Question

A uniform force of $\left( {3\hat i + \hat j} \right)$ newton acts on a particle of mass $2kg$. Hence the particle is displaced from position $\left( {2\hat i + \hat k} \right)$ meter to position $\left( {4\hat i + 3\hat j - \hat k} \right)$meter. The work done by the force on the particle is
A. $15J$
B. $9J$
C. $6J$
D. $13J$

Answer 1

Hint: The dot product is used to measure how much the two vectors point in the same direction
A dot product gives a non-vector product for the multiplication of two vectors.
It is used to determine the vector magnitude in the direction of the vector which is projected and can determine when the two vectors are orthogonal or collinear.
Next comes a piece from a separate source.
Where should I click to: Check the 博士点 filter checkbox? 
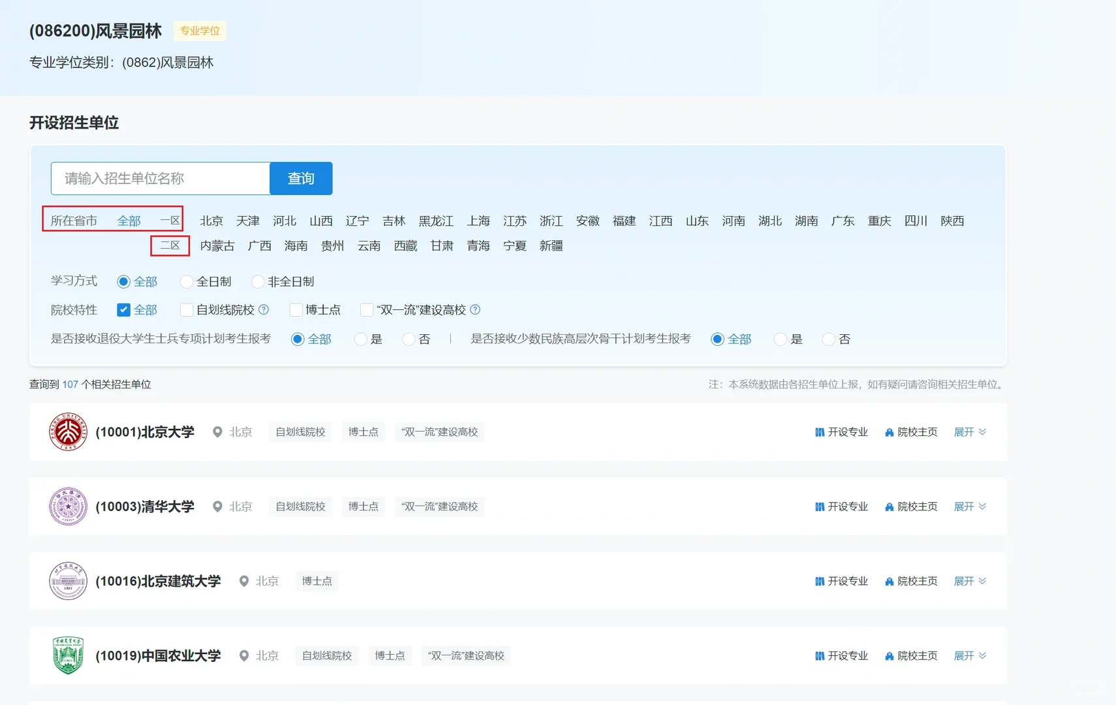296,309
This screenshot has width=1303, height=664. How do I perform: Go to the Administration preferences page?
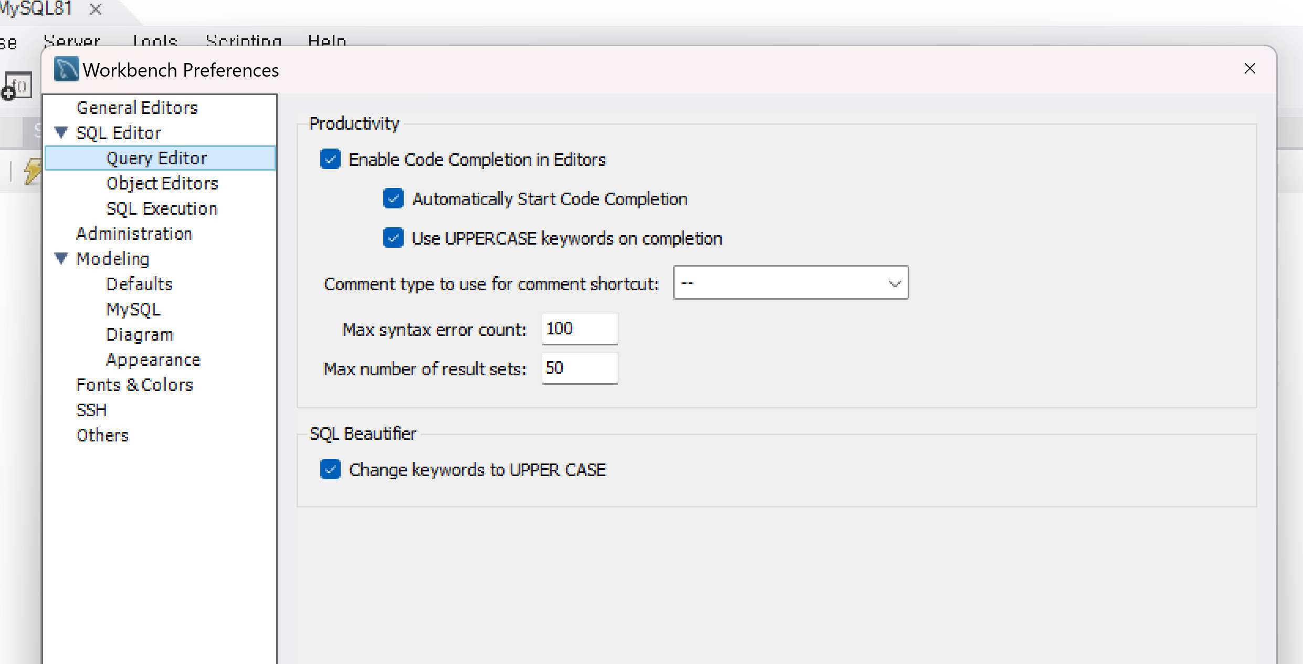(x=134, y=234)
Complete step by step answer:
The dot product helps to describe the lengths which is the length of a vector and square root of the dot product of the vector by itself
The dot product gives a non-vector product for the multiplication of the two vectors .It is like a scalar product of force and distance.
The given vectors are,
$\hat F = 3\hat i + \hat j$
We know that,
$\hat S = {\hat r_2} - {\hat r_1}$
Now after sustaining the r2 and r1 the S will be,
$\hat S = 2\hat i + 3\hat j - 2\hat k$
We know that work is,
 $W = \hat F.\hat S$
Now substitute the values in the above equation then the work will be,
$W = 6 + 3 + 0$
The work is,
$W = 9J$

So, the correct answer is “Option C”.

Note:
The inner product of a Euclidean space is called a dot product.
The sum of the products of the two sequences of numbers is known as the dot product.
Geometrically, it is defined as the product of the two vectors and the cosine angle between the two vectors of Euclidean magnitudes.